De acordo com o trecho, qual é o valor mínimo que os professores no regime de 40 horas devem receber até o resultado da ação?

**** TRECHO

O anúncio do acordo entre o executivo e o MP-RS foi por meio de coletiva conjunta de imprensa. Estiveram na mesma mesa o chefe da Casa Civil, Carlos Pestana, o procurador geral de Justiça, Eduardo de Lima Veiga e o procurador Evilásio Carvalho da Silva, da Procuradoria-Geral do Rio Grande do Sul (PGE). Todos defenderam o acordo como um esforço conjunto de valorização do magistério e cumprimento da exigência de remuneração de acordo com a Lei Nacional do Piso, enquanto se desdobram questionamentos dos estados em relação à correção dos valores.
“É um acordo parcial e provisório. Vigorará a partir da homologação até o momento da sentença transitado em julgado. Queremos garantir que nenhum professor no regime de 40 horas, proporcionalmente aos de 20 horas, recebam menos de R$ 1.451 até o resultado da ação”, salienta Pestana. Segundo o chefe da Casa Civil, a medida não terá incidência no Plano de Carreira. “Será uma forma de antecipação dos valores que o estado poderá ter que pagar se perder a ação que questiona os critérios do cálculo do piso”.

********
**** DADOS FORNECIDOS

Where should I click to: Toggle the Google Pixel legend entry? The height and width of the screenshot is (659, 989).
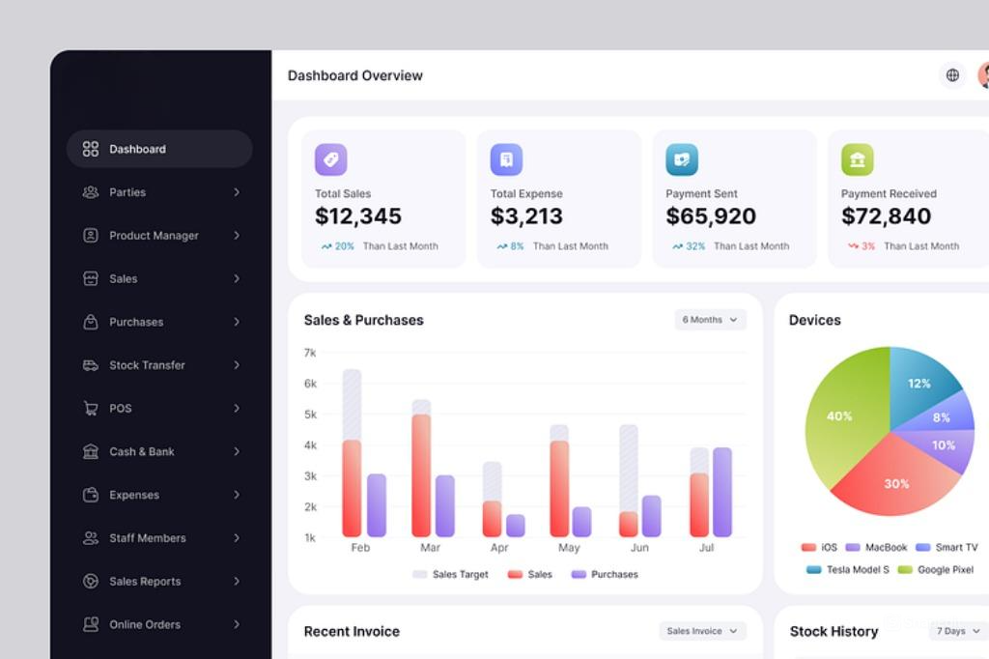[x=936, y=570]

********

_RESPOSTA DO EXERCÍCIO_. R$ 1.451.